Explorar recursos visuais e sonoros
Conhecidas as características desse aluno atípico, é possível fazer uma adaptação curricular. O que não significa diminuir o currículo, mas sim torná-lo acessível. “Nós, enquanto professores, precisamos muito cuidar para que as crianças se sintam fortes, inteligentes e capazes de fazer a aprendizagem. Assim, elas vão desenvolvendo autonomia e confiança”, reforça.
Para ajudá-las, o uso de recursos visuais pode ser muito eficaz, pois demonstra, de maneira facilitada, os conteúdos. “Há muitos jogos digitais que são bons desenvolvedores de pensamento lógico e mais autônomo para tomar decisões e ajudam na memorização”, comenta.
Ela exemplifica. Uma aula matemática, quando estiver trabalhando com os cálculos de multiplicação com três ou quatro exercícios, para a criança atípica, pode endereçar dois, aliados com materiais concretos, como um jogo ou uma malha (quadro com linhas e colunas). “Existem ferramentas que podem ser utilizadas conforme a necessidade, por isso que o professor precisa conhecer bem esse estudante”, sugere.

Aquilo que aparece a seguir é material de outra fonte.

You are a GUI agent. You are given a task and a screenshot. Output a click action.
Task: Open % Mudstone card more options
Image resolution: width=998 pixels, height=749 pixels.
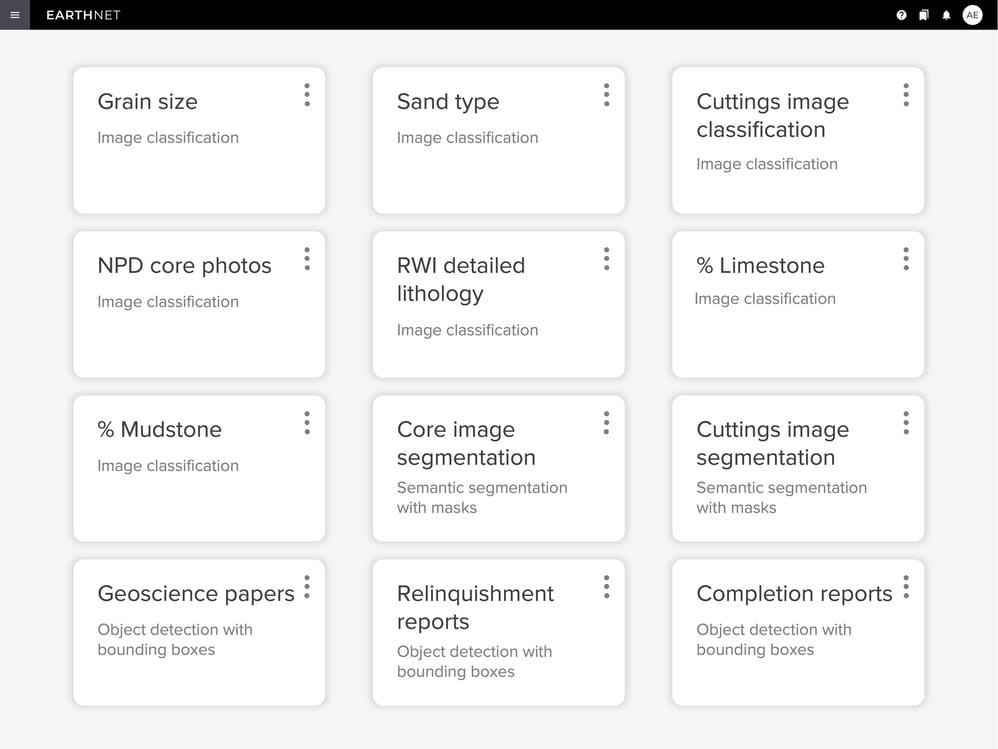307,423
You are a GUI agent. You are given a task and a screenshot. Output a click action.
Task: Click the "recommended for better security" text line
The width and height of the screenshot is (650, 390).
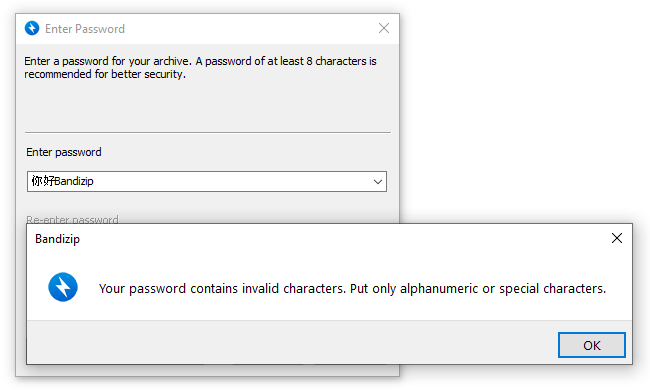[x=105, y=74]
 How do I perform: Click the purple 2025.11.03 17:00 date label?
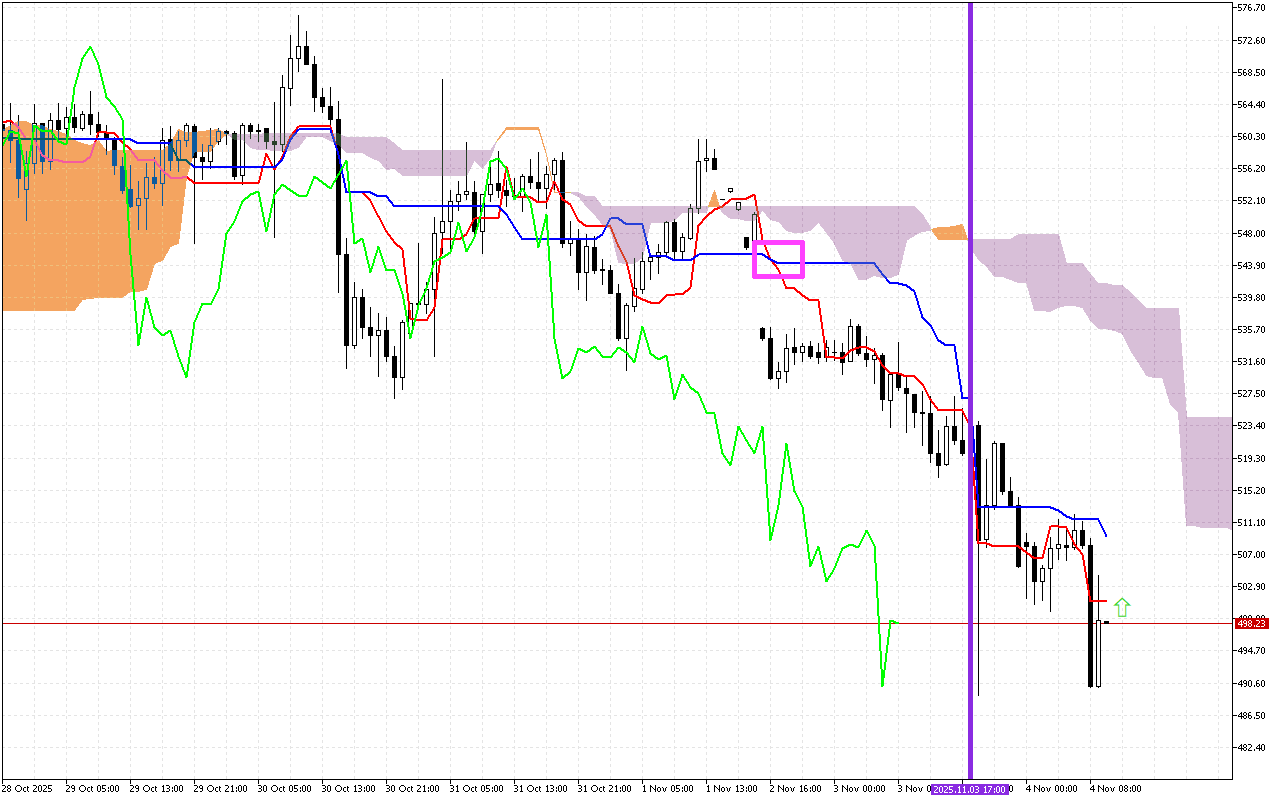click(x=970, y=789)
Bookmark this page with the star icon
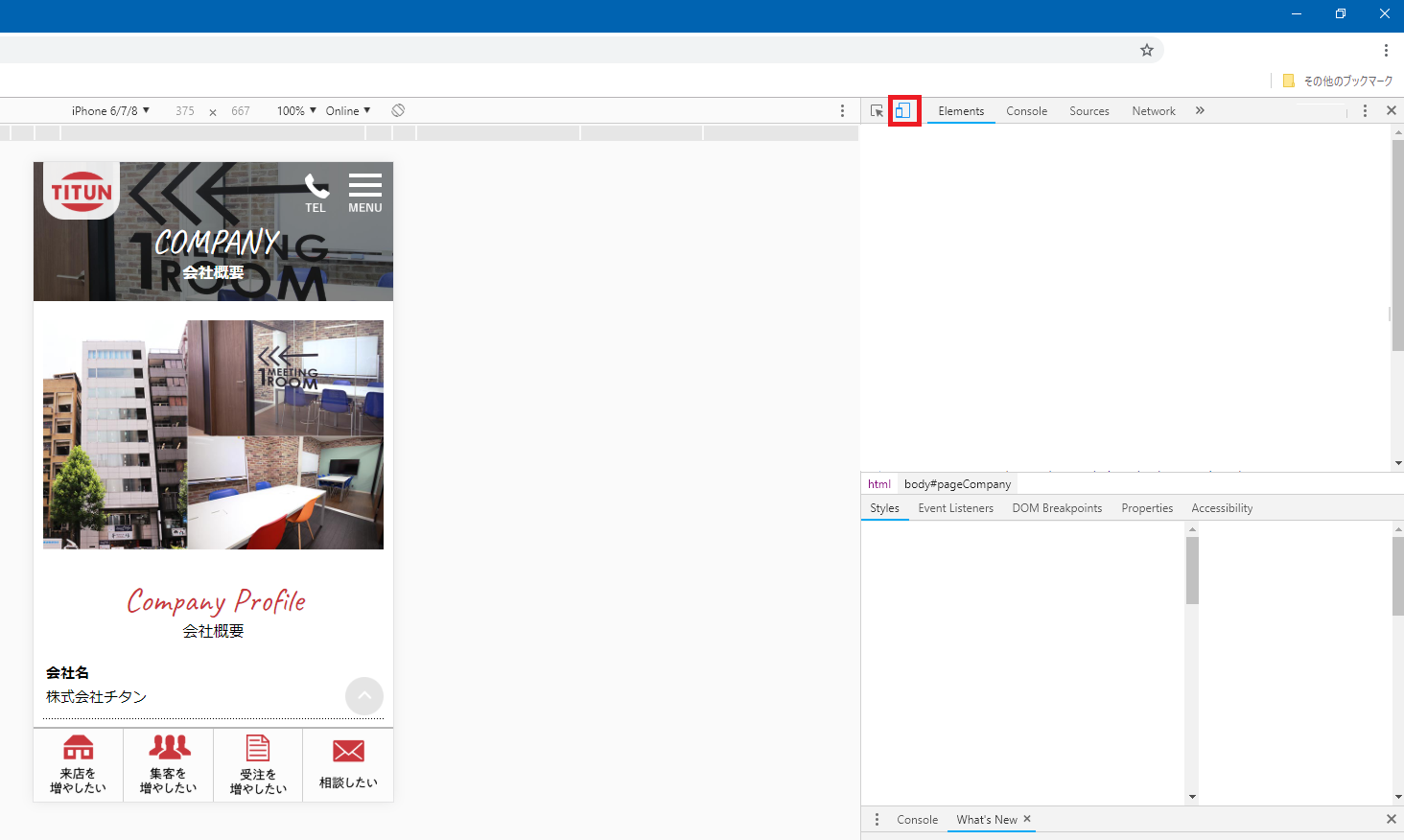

Outro recurso eficaz são as músicas, esse método contribui muito para o desenvolvimento de uma criança, pois permite um poder de capacidade de “sentir” o cérebro. “A neurociência vai nos dizer que é uma ferramenta essencial nos processos de aprendizagem, além disso temos que pensar em metodologias que valorizem o desenvolvimento integral desse jovem. Isso quer dizer que a gente está pensando nas questões cognitivas, sociais e afetivas”, indica.
O neurologista infantil concorda com este argumento de que a música é uma facilitadora no processo de ensino-aprendizagem. “É um estímulo para o desenvolvimento da linguagem, coordenação motora, memória e habilidades sociais”, complementa Marchezan.